Chinese put a spring in Printemps' footstep
Updated: 2015-04-24 07:31
By Tuo Yannan(China Daily Europe)
Time-strapped tourists find there is more to Paris than the Eiffel Tower and the Louvre
When Paolo de Cesare arrives at work in Paris every morning the first thing he does is head for the balcony outside his office to count how many luxury cars are lined up at the VIP entrance at the back of Printemps department store and how many Chinese customers are getting out of them.
Printemps is as much a part of the French capital as the Eiffel Tower. In fact it opened 24 years earlier, in 1865, and celebrated its 150th anniversary last month. However, something that is new to the store are the throngs of Chinese customers and the cash windfall they are delivering to it each day with their spending.
In the past six or seven years, Chinese have become Printemps' top customers among tourists. Photos provided to China Daily
Printemps is as much a part of the French capital as the Eiffel Tower.
"It's very interesting to see how shopping has changed around the world over the past 30 or 40 years," says De Cesare, the chief executive officer of Printemps SAS.
"In the 1970s we had American shoppers, in the 1980s and 1990s it was Japanese, in the early 2000s it was Russians, and in the past six or seven years it is Chinese who have become Printemps' top customers among tourists.
The shop says that overseas visitors account for 20 percent of its customers, and Chinese account for more than half of those. Last year, De Cesare says, the biggest customer purchase was made not by a Russian or an Arabian, as used to be the case, but by a Chinese woman. De Cesare does not say how much she spent, but that it was "a very, very big purchase".
Printemps used to pitch its wares largely to a home audience, but about seven years after the Italian Cesare took the reins it has changed direction and now puts much greater emphasis on international shoppers, particularly Chinese.
De Cesare says he has worked with Asian countries for many years - between 1999 and 2002 he was general manager and president of the cosmetics division of Procter & Gamble in Japan and believes the burgeoning Chinese middle class will deliver a rich cash flow to European retailers, many of whom have struggled in the continent's financial malaise.
For example, he says, European boutique stores usually feel a lull in business early in the year, after the Christmas shopping rush, but he sees Chinese shoppers as filling that breach as they travel to Europe during the Chinese New Year holiday period.
To that end, in recent years the store has put a great deal of effort into celebrating Chinese New Year. This year, a dragon dance was performed in front of the department store with Miss France Camile Cerf on hand to welcome customers.
"We also celebrate Russian New Year, but not on this scale," De Cesare says. "No one can compete with the size of the Chinese New Year celebrations."
Seven or eight years ago Printemps engaged Chinese marketing people for the first time, something De Cesare reckons was a first in France for a big department store.
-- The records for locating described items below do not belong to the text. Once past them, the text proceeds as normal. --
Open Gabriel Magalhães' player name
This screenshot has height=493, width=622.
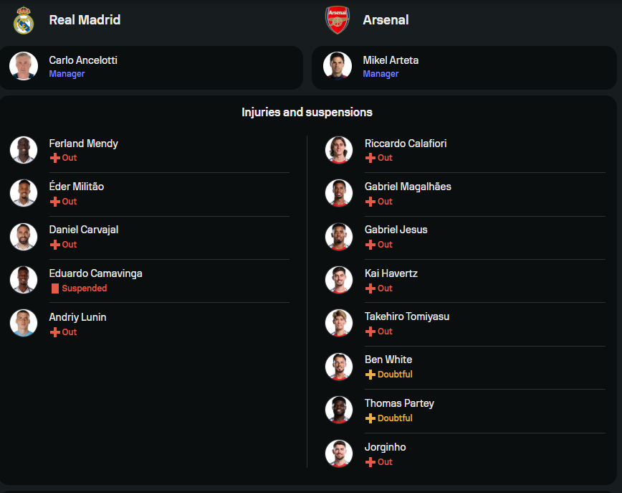(x=408, y=187)
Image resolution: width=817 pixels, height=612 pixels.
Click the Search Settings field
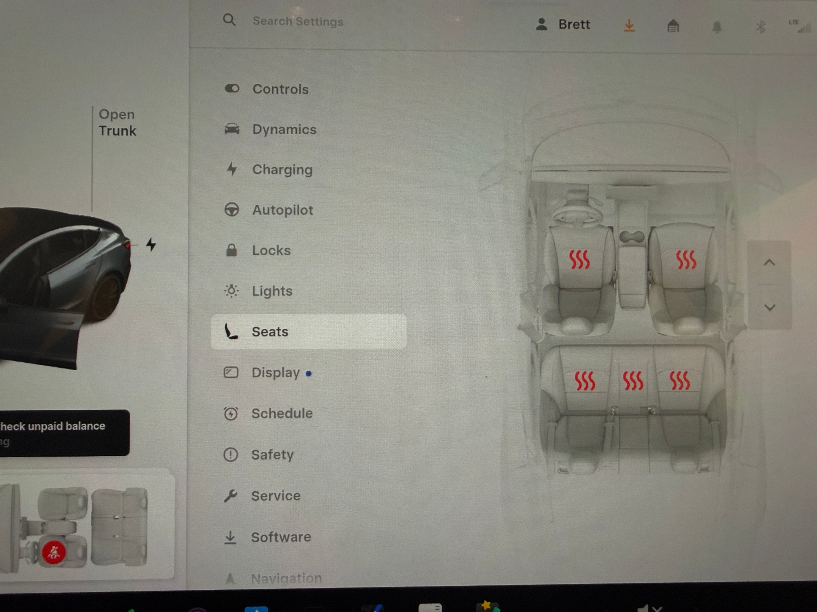click(x=298, y=21)
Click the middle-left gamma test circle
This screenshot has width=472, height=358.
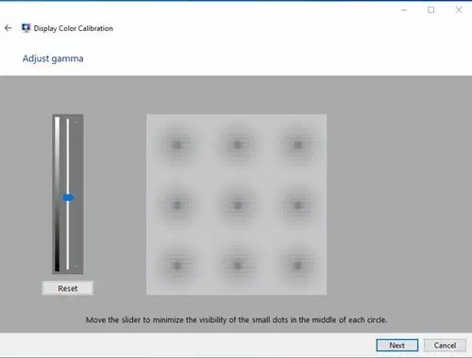(x=177, y=204)
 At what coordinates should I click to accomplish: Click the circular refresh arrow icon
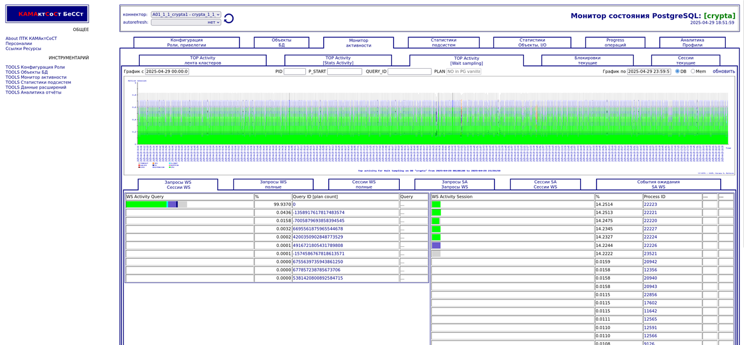coord(228,19)
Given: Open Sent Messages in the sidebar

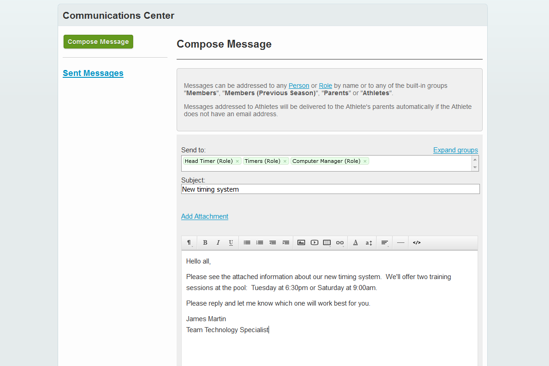Looking at the screenshot, I should pyautogui.click(x=93, y=73).
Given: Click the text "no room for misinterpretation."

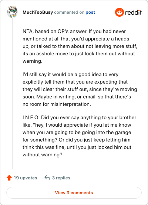Looking at the screenshot, I should pos(57,104).
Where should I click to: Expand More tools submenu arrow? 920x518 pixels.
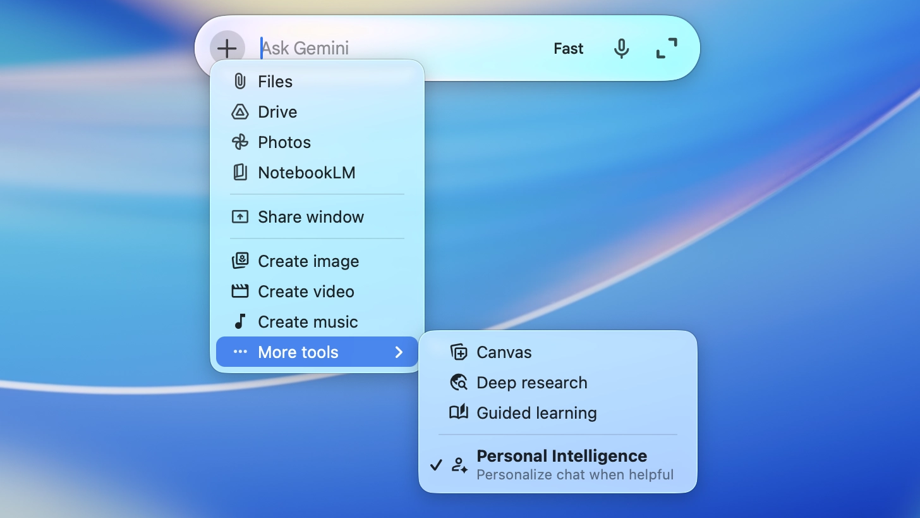coord(399,352)
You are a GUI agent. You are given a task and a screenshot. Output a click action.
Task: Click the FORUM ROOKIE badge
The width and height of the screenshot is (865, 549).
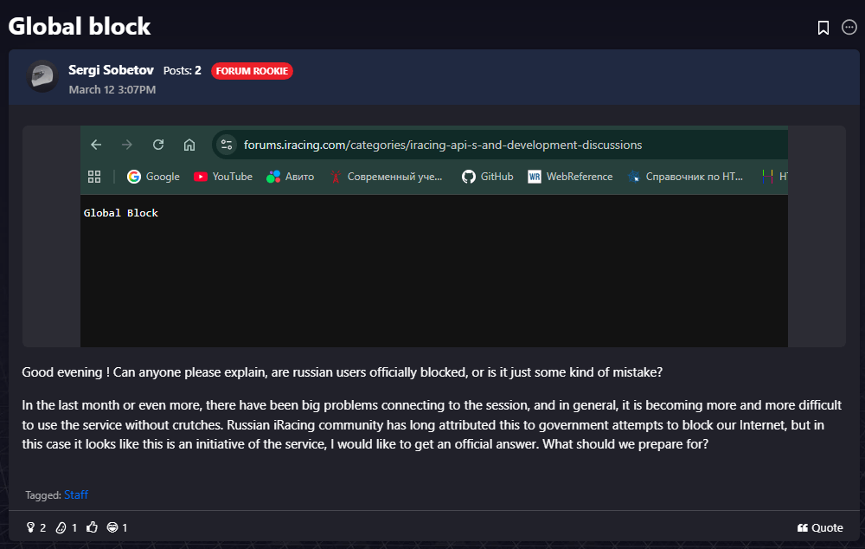click(252, 71)
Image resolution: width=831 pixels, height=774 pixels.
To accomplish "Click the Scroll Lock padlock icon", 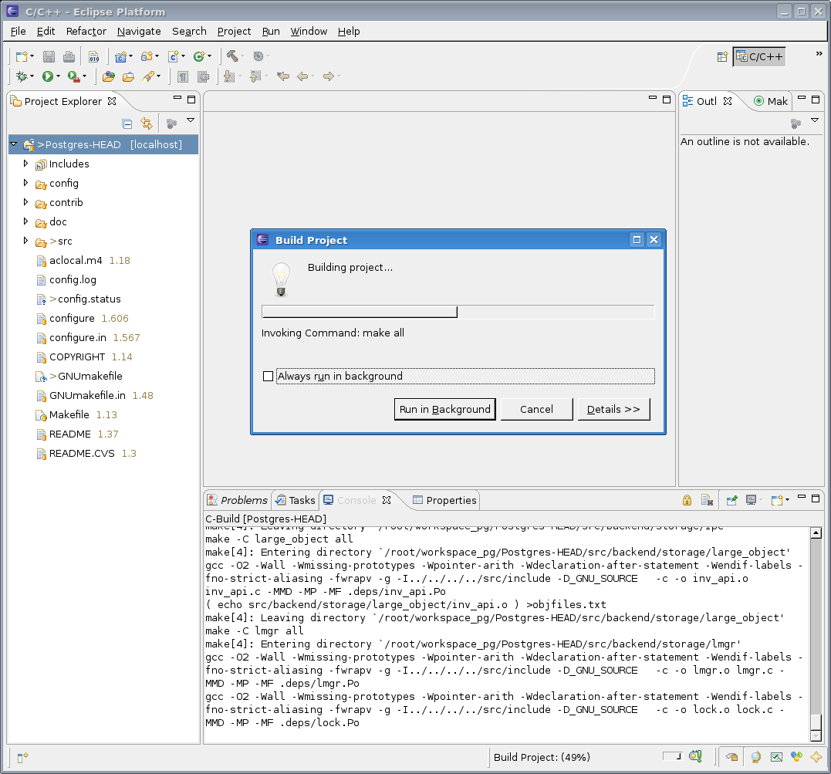I will pos(687,500).
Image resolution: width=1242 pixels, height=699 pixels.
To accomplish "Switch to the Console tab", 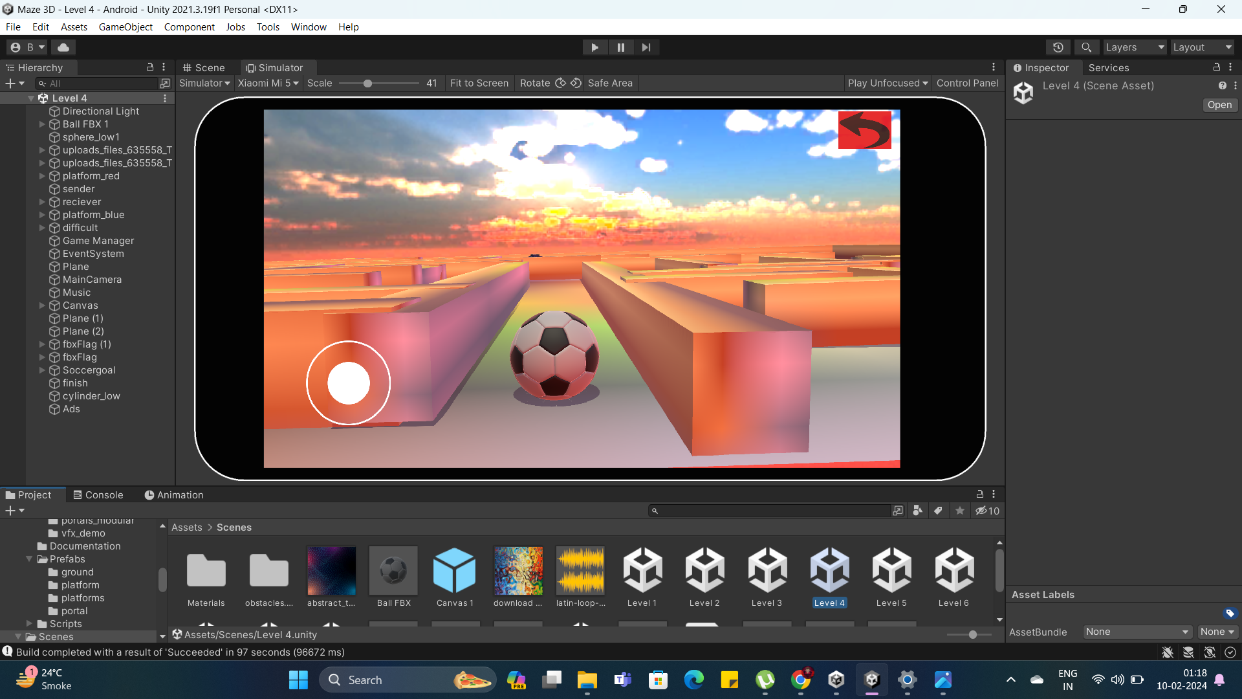I will [x=98, y=494].
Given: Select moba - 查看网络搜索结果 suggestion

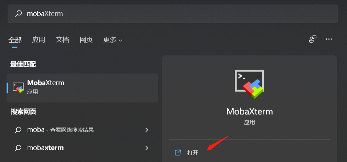Looking at the screenshot, I should 82,130.
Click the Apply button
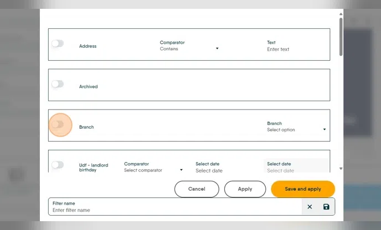The image size is (381, 230). 245,189
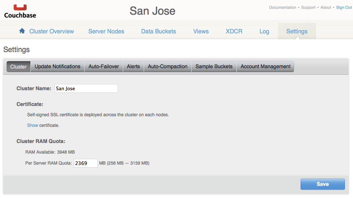Open the XDCR page
The width and height of the screenshot is (353, 198).
(x=234, y=32)
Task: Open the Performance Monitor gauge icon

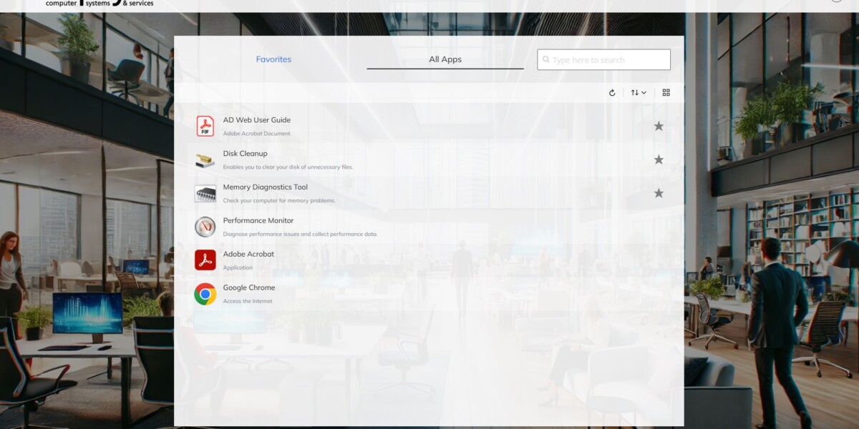Action: tap(205, 226)
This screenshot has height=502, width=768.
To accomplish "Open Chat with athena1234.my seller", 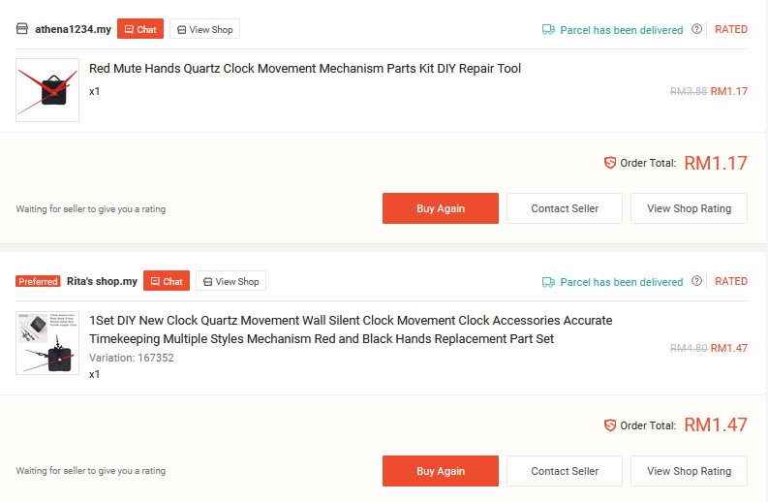I will (140, 29).
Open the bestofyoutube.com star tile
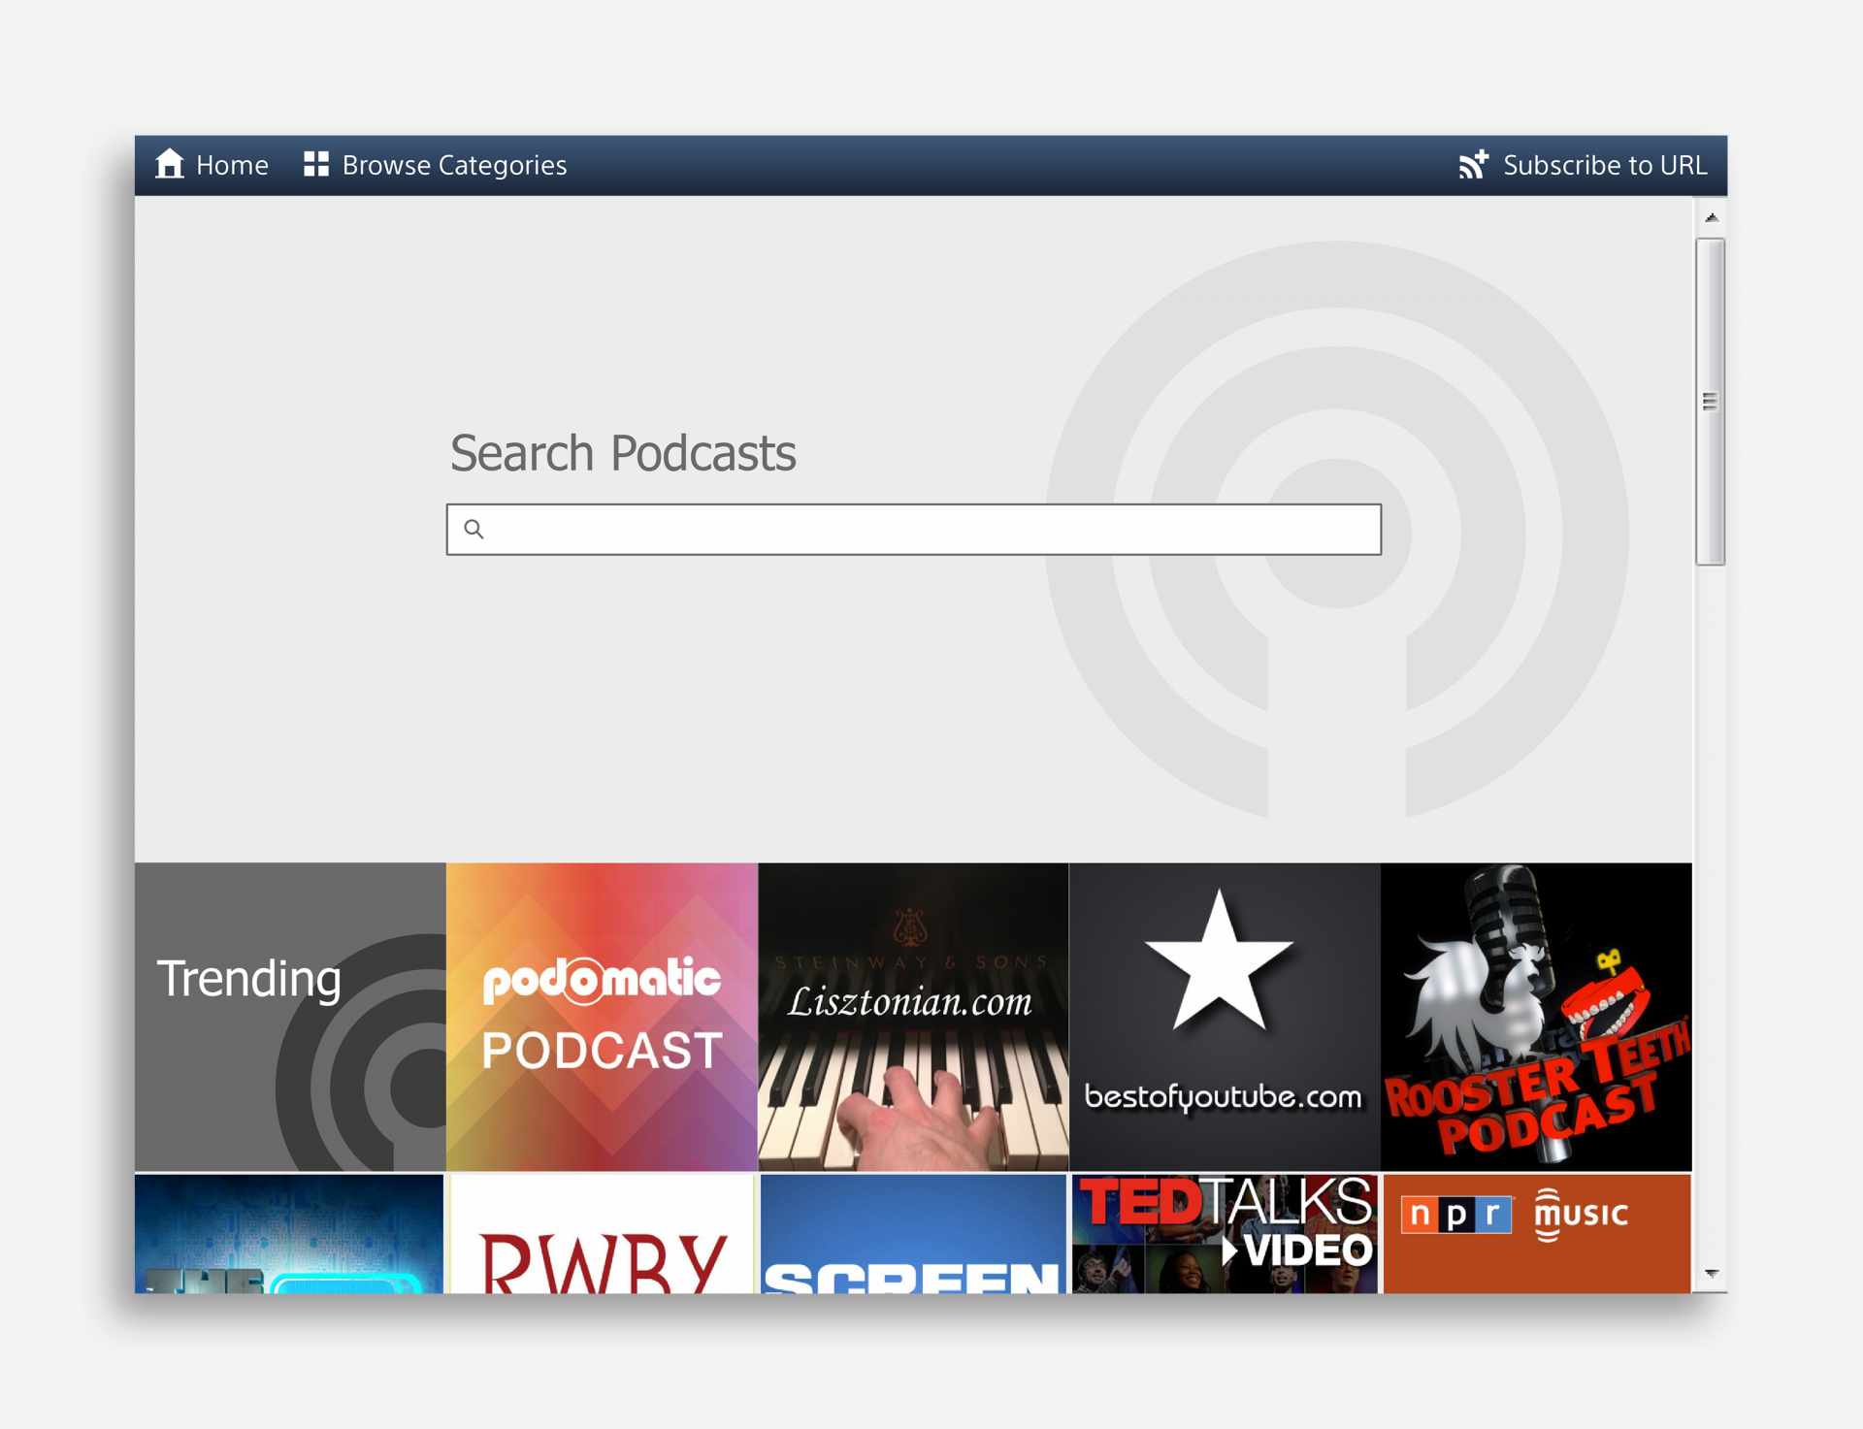The image size is (1863, 1429). click(x=1225, y=1017)
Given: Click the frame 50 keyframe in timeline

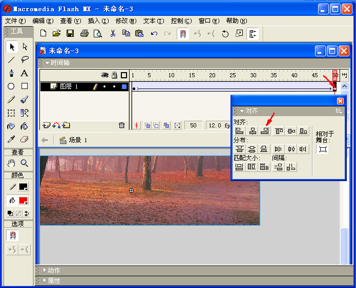Looking at the screenshot, I should click(334, 88).
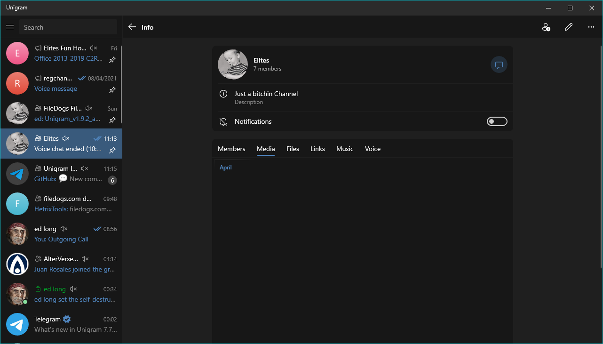Go back using the Info back arrow
The image size is (603, 344).
tap(132, 27)
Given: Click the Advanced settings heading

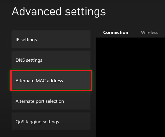Looking at the screenshot, I should pyautogui.click(x=59, y=12).
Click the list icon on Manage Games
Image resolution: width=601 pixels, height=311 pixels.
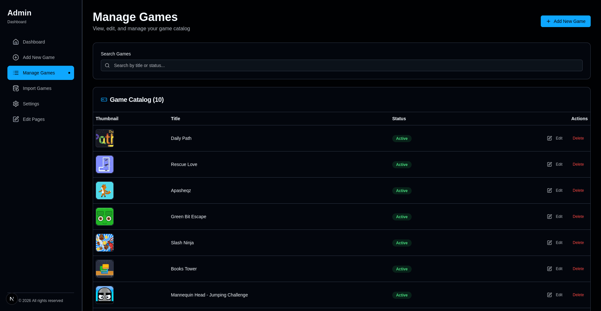point(16,73)
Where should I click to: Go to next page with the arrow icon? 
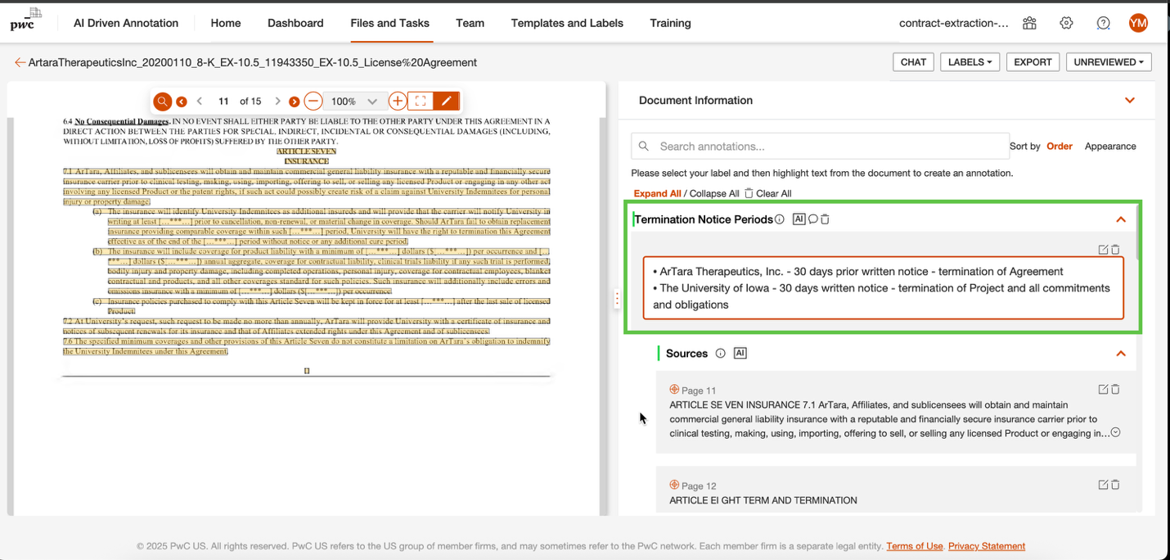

These days when you walk into the store during the Spring Festival period, the decorations and signs in Chinese are hard to miss.
"We are working hard to attract more Chinese customers this year," De Cesare says. "It will be one of our most important tasks of the year."
A report by the Chinese luxury industry researcher China Fortune Character says Chinese were the biggest buyers of luxury goods worldwide last year, accounting for 46 percent of sales, valued at $106 billion. Seventy-six percent of the Chinese purchases were made outside China, the report says.
With Chinese customers uppermost in mind, Printemps opened a store inside the Louvre 15 months ago, a shop the newspaper Le Monde called "a new temple of Parisian luxury".
"That was the first Printemps store we have opened in the past 32 years," De Cesare says.
"We are well aware that almost all Chinese tourists in Paris go to the Louvre, and we know they have little time to do everything. We thought it would be incredibly convenient for them to have the store inside the entrance of the world's preeminent museum."
Over the past seven years, De Cesare says, he has seen a huge change in what Chinese customers are looking for.
"They are now a lot more sophisticated in luxury than they used to be. They now want things that consist of more than just a well-known logo. Many of them used to buy handbags such as those made by Gucci, Prada or Louis Vuitton. They have now discovered other French brands, and in doing so have become a very important customer in this category."